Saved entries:
- - - -
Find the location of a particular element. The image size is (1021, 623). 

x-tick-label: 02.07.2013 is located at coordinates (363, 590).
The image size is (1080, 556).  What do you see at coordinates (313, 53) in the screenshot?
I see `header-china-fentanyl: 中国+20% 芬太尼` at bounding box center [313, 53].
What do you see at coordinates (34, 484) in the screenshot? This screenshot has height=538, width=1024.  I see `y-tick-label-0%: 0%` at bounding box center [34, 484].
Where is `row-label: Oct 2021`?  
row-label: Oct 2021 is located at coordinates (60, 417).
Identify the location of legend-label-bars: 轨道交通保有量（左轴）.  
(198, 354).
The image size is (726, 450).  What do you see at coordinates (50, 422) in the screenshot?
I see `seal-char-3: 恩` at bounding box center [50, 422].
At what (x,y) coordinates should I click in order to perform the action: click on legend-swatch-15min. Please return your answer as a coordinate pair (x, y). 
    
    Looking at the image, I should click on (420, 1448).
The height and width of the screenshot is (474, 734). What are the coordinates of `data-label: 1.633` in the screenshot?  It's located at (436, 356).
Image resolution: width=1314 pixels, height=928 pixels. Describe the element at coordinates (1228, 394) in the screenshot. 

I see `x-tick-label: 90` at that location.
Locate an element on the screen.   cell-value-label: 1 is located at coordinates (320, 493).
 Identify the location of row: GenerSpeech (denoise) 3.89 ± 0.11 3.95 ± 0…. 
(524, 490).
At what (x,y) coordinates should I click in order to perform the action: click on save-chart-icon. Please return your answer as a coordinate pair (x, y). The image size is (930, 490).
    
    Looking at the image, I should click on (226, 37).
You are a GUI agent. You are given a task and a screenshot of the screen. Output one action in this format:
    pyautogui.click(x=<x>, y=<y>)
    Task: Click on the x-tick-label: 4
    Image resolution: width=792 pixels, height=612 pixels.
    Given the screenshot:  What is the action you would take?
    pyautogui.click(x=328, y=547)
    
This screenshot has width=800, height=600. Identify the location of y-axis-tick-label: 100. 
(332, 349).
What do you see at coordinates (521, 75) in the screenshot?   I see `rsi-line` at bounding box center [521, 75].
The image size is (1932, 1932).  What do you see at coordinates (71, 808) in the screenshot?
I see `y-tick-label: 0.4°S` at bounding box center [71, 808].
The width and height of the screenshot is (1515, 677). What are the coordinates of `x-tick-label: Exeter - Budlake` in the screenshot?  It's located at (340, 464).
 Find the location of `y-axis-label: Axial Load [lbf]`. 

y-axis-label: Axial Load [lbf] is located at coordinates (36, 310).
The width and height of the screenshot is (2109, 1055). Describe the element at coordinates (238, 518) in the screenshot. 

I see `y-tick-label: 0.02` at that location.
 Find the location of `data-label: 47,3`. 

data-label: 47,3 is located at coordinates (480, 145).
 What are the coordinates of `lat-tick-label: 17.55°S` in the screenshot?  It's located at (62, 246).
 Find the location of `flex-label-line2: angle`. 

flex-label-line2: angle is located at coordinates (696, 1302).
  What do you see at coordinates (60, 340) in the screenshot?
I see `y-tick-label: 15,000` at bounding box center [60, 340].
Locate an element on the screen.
- - - -
Repeat every line of the listing above word for word.

Response area:
Find the location of a particular element. The image size is (1021, 623). 

x-tick-label: 02.07.2013 is located at coordinates (363, 590).
The image size is (1080, 556).  What do you see at coordinates (313, 53) in the screenshot?
I see `header-china-fentanyl: 中国+20% 芬太尼` at bounding box center [313, 53].
What do you see at coordinates (34, 484) in the screenshot? This screenshot has height=538, width=1024.  I see `y-tick-label-0%: 0%` at bounding box center [34, 484].
Where is `row-label: Oct 2021`?  
row-label: Oct 2021 is located at coordinates (60, 417).
Identify the location of legend-label-bars: 轨道交通保有量（左轴）.  
(198, 354).
The image size is (726, 450).  What do you see at coordinates (50, 422) in the screenshot?
I see `seal-char-3: 恩` at bounding box center [50, 422].
At what (x,y) coordinates should I click in order to perform the action: click on legend-swatch-15min. Please return your answer as a coordinate pair (x, y). 
    
    Looking at the image, I should click on (420, 1448).
The height and width of the screenshot is (474, 734). What are the coordinates of `data-label: 1.633` in the screenshot?  It's located at (436, 356).
Image resolution: width=1314 pixels, height=928 pixels. Describe the element at coordinates (1228, 394) in the screenshot. 

I see `x-tick-label: 90` at that location.
Locate an element on the screen.   cell-value-label: 1 is located at coordinates (320, 493).
 Identify the location of row: GenerSpeech (denoise) 3.89 ± 0.11 3.95 ± 0…. 
(524, 490).
At what (x,y) coordinates should I click in order to perform the action: click on save-chart-icon. Please return your answer as a coordinate pair (x, y). The image size is (930, 490).
    
    Looking at the image, I should click on (226, 37).
You are a GUI agent. You are given a task and a screenshot of the screen. Output one action in this format:
    pyautogui.click(x=<x>, y=<y>)
    Task: Click on the x-tick-label: 4
    Image resolution: width=792 pixels, height=612 pixels.
    Given the screenshot:  What is the action you would take?
    pyautogui.click(x=328, y=547)
    
This screenshot has width=800, height=600. Identify the location of y-axis-tick-label: 100. 
(332, 349).
What do you see at coordinates (521, 75) in the screenshot?   I see `rsi-line` at bounding box center [521, 75].
The image size is (1932, 1932).  What do you see at coordinates (71, 808) in the screenshot?
I see `y-tick-label: 0.4°S` at bounding box center [71, 808].
The width and height of the screenshot is (1515, 677). What are the coordinates of `x-tick-label: Exeter - Budlake` in the screenshot?  It's located at (340, 464).
 Find the location of `y-axis-label: Axial Load [lbf]`. 

y-axis-label: Axial Load [lbf] is located at coordinates (36, 310).
The width and height of the screenshot is (2109, 1055). Describe the element at coordinates (238, 518) in the screenshot. 

I see `y-tick-label: 0.02` at that location.
 Find the location of `data-label: 47,3`. 

data-label: 47,3 is located at coordinates (480, 145).
 What are the coordinates of `lat-tick-label: 17.55°S` in the screenshot?  It's located at (62, 246).
 Find the location of `flex-label-line2: angle`. 

flex-label-line2: angle is located at coordinates (696, 1302).
  What do you see at coordinates (60, 340) in the screenshot?
I see `y-tick-label: 15,000` at bounding box center [60, 340].
Locate an element on the screen.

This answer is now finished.